Constatant que le texte définitif des projets d’accord – liés à l’évolution de l’architecture sociale – évolue encore après leur mise à la signature, avec notamment une augmentation du nombre de représentants de proximité de 414 à 462 (+50), la CFDT a réitéré, avec insistance, sa demande de voir augmenter le budget des Activités Sociales et culturelles des futurs CSE de 1,05 à 1,10 % (sur la masse salariale totale des sociétés composant l’UES Atos France) ce qui représente près de 350000 euros au bénéfice direct de l’ensemble des salariés, les autres organisations syndicales ont suivi et la direction a répondu favorablement à cette demande !

L’Edito : Tout devrait arriver à point à celui qui sait…persévérer dans la lutte et ne rien lâcher 😊  

Nous souhaitons la Bienvenue à nos collègues d’INVENTY, dont l’arrivée dans le Groupe Atos est accompagnée de la signature par la CFDT d’un accord qui adapte leurs statuts à la société juridique ATOS INFOGERANCE. Dans le même temps, nos collègue de l’activité opérations physiques IT services de la Division IDM France ont été externalisés le 1er juillet vers NSC Global France accompagnés par un accord qui reprend pour l’essentiel les conditions de la 1ère externalisation NSC (Spinnaker) pour préserver au mieux leur droits.
Nos collègues de la BU ISS seront désormais dans l’entité opérationnelle BS alors qu’ils étaient dans BDS,  Atos Syntel sera mise en place, un projet V pour verticalisation est dans les tuyaux… Cependant, la vie d’entreprise continue chez Atos qui revisite ses outils de gestion du temps, des congés, suractivité avec un projet de déploiement d’un nouvel outil GTA  unique (Gestion du Temps et des Activités) plus « dynamique et flexible », fournit en externe… Mieux vaut  tard que jamais, néanmoins l’idéal aurait été que le groupe explore suffisamment les solutions proposées et commercialisées par l’ensemble de ses entités histoire de faire de la promotion en interne des produits « Atos », une sorte d’Internal First car il se trouve que nos collègues d’IMAKUMO proposent une solution « Service Now » qui semble remplir le cahier des charges… Un petit raté qui, nous l’espérons, devrait être rectifié à l’avenir !  Les négociations se poursuivent mais ne se ressemblent pas ! Alors que la définition des CSE se déroule sereinement (tous les acteurs reconnaissent l’utilité des instances représentatives du personnel), avec une augmentation importante du Budget des activités sociales et culturelles, c’est loin d’être le cas chez Atos International : il y a une flagrante inégalité de traitement des salariés de cette filiale par rapport aux autres filiales du groupe.
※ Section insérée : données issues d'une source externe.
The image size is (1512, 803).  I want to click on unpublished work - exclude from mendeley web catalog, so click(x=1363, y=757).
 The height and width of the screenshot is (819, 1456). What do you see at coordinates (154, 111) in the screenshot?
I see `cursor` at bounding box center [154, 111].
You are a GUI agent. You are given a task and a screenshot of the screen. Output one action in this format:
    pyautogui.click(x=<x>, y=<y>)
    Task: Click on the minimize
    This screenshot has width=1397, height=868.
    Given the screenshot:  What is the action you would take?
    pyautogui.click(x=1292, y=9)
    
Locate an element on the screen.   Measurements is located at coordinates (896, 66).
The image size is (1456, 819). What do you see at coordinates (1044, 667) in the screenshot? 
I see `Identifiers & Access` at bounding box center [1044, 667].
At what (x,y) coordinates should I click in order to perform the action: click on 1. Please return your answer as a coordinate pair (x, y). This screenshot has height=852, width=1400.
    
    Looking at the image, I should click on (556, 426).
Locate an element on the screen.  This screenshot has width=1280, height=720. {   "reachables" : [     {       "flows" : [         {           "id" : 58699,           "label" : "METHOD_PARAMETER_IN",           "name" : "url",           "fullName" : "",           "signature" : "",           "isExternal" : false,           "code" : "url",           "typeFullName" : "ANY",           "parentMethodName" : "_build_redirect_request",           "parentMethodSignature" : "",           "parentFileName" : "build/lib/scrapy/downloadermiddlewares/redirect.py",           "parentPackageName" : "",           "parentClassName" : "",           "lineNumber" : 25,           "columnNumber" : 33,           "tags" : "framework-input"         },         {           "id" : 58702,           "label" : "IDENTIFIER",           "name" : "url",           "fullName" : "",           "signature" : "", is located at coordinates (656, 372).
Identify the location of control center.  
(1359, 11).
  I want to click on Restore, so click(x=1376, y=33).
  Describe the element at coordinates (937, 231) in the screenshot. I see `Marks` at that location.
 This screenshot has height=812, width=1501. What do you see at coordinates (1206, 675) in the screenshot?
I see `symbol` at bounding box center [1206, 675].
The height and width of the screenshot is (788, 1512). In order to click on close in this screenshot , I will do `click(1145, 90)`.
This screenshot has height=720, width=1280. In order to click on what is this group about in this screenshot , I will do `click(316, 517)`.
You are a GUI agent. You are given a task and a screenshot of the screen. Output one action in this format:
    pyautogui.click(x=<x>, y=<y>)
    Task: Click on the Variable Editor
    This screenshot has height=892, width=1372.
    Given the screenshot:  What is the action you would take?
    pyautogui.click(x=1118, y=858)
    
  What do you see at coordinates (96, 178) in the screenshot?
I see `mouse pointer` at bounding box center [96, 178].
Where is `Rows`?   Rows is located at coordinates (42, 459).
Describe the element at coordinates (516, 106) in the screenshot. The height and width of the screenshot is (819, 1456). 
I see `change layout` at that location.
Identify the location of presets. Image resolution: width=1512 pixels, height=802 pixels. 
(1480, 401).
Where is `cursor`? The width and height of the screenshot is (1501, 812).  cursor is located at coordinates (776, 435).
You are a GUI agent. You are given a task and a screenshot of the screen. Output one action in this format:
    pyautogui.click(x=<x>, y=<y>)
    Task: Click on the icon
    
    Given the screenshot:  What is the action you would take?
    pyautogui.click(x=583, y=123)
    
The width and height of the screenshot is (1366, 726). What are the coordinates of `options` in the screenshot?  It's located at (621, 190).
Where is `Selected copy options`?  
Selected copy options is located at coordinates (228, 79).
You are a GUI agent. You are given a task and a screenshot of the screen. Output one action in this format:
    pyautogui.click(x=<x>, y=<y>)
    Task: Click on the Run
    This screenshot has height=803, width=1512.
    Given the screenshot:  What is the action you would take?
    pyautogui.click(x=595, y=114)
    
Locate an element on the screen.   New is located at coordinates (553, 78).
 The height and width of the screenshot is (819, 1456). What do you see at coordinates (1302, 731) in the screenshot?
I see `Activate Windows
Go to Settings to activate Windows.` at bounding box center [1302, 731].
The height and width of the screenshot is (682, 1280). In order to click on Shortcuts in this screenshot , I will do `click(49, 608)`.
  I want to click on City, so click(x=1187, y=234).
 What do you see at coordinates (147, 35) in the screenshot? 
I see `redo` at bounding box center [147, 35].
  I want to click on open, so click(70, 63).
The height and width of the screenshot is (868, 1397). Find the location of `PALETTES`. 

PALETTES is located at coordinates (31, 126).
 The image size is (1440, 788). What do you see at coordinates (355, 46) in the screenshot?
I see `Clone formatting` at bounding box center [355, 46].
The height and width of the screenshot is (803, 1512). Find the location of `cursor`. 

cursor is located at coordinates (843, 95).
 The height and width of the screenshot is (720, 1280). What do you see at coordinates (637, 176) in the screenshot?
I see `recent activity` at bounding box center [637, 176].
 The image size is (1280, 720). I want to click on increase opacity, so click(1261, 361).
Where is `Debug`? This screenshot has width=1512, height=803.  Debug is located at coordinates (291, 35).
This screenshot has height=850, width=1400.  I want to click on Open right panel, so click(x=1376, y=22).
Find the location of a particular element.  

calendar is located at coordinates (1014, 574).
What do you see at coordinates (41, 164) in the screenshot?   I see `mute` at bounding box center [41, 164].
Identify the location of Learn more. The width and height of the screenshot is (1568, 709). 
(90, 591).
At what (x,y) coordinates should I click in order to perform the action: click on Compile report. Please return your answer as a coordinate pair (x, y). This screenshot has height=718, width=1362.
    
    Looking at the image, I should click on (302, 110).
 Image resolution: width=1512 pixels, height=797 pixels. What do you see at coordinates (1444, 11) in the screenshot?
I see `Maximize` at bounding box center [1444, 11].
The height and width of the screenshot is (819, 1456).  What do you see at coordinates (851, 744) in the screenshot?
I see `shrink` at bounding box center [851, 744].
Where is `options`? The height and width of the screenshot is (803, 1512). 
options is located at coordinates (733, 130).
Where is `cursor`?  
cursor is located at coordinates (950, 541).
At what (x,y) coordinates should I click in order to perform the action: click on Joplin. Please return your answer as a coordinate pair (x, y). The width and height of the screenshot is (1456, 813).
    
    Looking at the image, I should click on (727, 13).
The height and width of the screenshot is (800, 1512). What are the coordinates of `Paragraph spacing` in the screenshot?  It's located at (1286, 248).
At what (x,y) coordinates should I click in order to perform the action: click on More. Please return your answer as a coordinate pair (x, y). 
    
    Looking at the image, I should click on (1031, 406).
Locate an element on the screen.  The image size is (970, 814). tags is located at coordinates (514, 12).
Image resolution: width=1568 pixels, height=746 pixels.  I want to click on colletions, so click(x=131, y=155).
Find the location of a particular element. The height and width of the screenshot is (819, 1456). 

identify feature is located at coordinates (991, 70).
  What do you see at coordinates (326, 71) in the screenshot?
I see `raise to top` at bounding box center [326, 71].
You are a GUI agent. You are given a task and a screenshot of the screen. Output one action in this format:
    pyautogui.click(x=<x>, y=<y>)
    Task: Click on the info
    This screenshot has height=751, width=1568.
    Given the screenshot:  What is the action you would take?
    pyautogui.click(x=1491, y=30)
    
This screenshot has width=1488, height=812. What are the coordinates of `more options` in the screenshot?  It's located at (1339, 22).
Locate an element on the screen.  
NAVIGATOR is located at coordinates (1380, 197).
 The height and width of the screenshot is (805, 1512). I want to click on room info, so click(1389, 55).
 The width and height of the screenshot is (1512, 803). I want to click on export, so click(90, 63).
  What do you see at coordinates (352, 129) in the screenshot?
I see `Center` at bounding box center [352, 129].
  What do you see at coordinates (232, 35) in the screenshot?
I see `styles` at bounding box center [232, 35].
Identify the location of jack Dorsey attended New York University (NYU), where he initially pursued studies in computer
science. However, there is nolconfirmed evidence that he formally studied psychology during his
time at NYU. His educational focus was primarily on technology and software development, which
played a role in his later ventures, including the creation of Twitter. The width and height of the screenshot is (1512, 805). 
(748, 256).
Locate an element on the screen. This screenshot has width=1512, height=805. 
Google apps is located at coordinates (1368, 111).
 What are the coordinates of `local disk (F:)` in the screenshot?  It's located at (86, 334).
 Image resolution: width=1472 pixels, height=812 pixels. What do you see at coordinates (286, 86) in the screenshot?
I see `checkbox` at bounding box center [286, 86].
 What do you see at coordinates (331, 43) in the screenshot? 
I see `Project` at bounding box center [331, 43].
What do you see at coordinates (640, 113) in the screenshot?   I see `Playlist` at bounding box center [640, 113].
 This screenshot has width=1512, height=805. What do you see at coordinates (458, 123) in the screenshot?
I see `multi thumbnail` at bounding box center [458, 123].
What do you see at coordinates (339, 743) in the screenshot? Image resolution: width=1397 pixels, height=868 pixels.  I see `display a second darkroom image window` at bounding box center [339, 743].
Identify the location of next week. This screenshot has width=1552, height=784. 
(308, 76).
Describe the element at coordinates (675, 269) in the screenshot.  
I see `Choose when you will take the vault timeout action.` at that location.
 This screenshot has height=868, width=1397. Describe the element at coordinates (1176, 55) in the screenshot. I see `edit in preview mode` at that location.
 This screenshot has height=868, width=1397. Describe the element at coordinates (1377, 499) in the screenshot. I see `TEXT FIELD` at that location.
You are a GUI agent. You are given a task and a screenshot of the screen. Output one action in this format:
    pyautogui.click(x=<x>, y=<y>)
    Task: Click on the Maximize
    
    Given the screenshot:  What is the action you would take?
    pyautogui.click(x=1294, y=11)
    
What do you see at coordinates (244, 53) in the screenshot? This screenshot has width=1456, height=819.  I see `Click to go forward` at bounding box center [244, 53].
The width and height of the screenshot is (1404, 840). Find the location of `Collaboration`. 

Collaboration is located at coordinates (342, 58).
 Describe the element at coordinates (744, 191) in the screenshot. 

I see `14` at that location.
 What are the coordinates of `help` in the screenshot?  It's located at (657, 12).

Les NAO salariales sont une nouvelle fois un échec, bien que ces réunions se sont déroulées correctement et loyalement mais reste finalement en deçà de nos demandes ! ce qui ne fut pas le cas de l’intéressement qu’on peut qualifier de « non-négo ». Atos a marqué un bon point par son affichage Pride et sa participation à la Gay Pride à Paris sur le char de l’Autre Cercle dont elle avait signé la charte d’engagement LGBT+, mais refuse de prendre en compte des mesures LGBT friendly proposées par la CFDT dans le cadre des négos NAO. La CFDT réitère cette demande dans le cadre de la négo égalité professionnelle ! La négo RPS (Risques Psycho-Sociaux) patine et la direction n’entend pas répondre favorablement à la demande d’expertise sur les risques électromagnétiques à Bezons et aux Clayes-sous-bois, elle n’a manifestement pas suffisamment médité l’épisode échelle de notation. Quant aux BSC, la partie n’est pas encore finie… C’est pour toutes ces raisons qu’il va falloir persévérer et ne rien lâcher ! La lutte continue 😊

 

 

BSC la suite mais pas la fin

A ce jour (date de l’envoi de notre tract à la direction), aucune communication claire vis-à-vis des salariés n’a été faite par la direction sur cette question de paiement partiel des BSC, qu’elle a décidé unilatéralement et illégalement. Ce sont les élus et mandatés qui doivent faire leurs petites enquêtes pour essayer de gratter de l’information souvent « informelle » dans les couloirs de Bezons afin de répondre tant bien que mal aux inquiétudes des salariés concernés ! Force est de constater que tout cela participe indéniablement à maintenir un flou sur cette question et à instaurer un climat délétère au travail que les croissants et autres baby-foot du wellbeing ne vont pas réussir à améliorer ! Mais où somme nous donc ? Dans le groupe Atos pardi ! Un groupe d’une telle envergure coté au CAC40, qui a voté sa raison d’être lors de la dernière assemblée générale des actionnaires, qui se termine par la phrase : « Partout dans le monde, nous permettons à nos clients et à nos collaborateurs, et plus généralement au plus grand nombre, de vivre, travailler et progresser durablement et en toute confiance dans l’espace informationnel ». Voilà comment Atos décline sa toute fraîche « raison sociale » en France, ça promet…
Pour rappel, il a été annoncé aux salariés bénéficiant de BSC H2 2018 payable en mars 2019 qu’ils ne toucheront que 80% du montant prévu. Cette décision unilatérale n’est pas légale. Quelle en est la raison et quand est-il prévu de payer le complément ? En réponse, la direction indique que les collaborateurs ayant une BSC de moins de 5000 euros toucheront le complément sur leur paye versée fin mai. Mais cela n’est pas encore fait, ce sera probablement fait fin juin ? Pour les autres salariés qui ont une BSC supérieure à 5000 euros, la direction n’a pas de nouvelle information à apporter depuis les explications de Jean-Marie Simon au dernier CCE. Pour rappel, Jean-Marie Simon a indiqué les raisons de cette décision en call managers : « cette décision a été prise dans un contexte 2018 où tous les objectifs n’ont pas été atteints, les objectifs ont été revus à la baisse sur H2 et sur Q4. Nous devons apprendre collectivement à mieux travailler dans la régularité ». Cette mesure ne concernerait que la France puisque les salariés du global ont reçu leur BSC dans sa totalité.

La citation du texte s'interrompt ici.